We explore policy gradient methods for finite horizon Markov Decision Processes (MDPs) with continuous state and action spaces. Policy gradient methods for MDPs do not converge to global optimal solutions in general due to the non-convexity of the objective functions. We identify several easily verifiable conditions to guarantee the global Kurdyka-Łojasiewicz (KŁ) condition for the objectives of policy gradient optimization problems for a class of MDPs. This allows to establish that the policy gradient optimization problems can be solved by first-order methods with a sample complexity in the order of $1/\epsilon$ and polynomial at the planning horizon length to attain $\epsilon$-global optimal solutions. Our results find applications in a host of operations models including the stochastic cash balance problem and multi-period inventory system with Markov-modulated demand, giving the first sample complexity results in the literature.

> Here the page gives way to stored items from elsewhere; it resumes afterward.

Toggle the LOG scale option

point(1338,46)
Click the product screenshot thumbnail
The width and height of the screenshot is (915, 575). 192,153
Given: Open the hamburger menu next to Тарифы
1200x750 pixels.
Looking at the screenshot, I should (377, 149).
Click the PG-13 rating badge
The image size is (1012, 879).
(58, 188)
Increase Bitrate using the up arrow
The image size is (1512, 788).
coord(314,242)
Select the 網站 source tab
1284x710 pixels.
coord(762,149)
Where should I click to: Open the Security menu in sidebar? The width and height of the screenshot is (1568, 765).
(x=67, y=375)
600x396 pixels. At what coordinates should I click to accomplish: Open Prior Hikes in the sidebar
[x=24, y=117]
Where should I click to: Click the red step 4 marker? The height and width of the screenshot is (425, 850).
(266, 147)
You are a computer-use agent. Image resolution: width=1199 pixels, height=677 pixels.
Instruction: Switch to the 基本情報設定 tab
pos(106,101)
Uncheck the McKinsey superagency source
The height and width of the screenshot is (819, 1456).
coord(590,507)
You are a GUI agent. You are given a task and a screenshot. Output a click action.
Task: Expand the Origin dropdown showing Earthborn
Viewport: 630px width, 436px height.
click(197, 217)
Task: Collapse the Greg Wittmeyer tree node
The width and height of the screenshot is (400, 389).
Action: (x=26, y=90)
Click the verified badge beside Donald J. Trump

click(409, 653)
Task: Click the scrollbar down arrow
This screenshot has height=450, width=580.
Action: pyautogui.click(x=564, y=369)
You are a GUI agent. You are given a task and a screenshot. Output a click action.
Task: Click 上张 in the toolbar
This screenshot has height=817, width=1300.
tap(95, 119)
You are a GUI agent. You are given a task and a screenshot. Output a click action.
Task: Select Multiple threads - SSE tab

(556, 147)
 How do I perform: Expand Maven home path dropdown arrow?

317:20 — Adversarially Robust Optimal Control with Causal Transport Distance

We investigate stochastic optimal control problems in the presence of ambiguous disturbance distributions. To address this dynamic uncertainty, we propose a minimax distributionally robust formulation based on the $\infty$-causal transport distance. We develop a nested dynamic programming reformulation for this problem. To tackle the dynamic programming problem involving continuous states and controls, we devise a stochastic dual dynamic programming algorithm. Numerical experiments on energy planning demonstrate the effectiveness of our approach.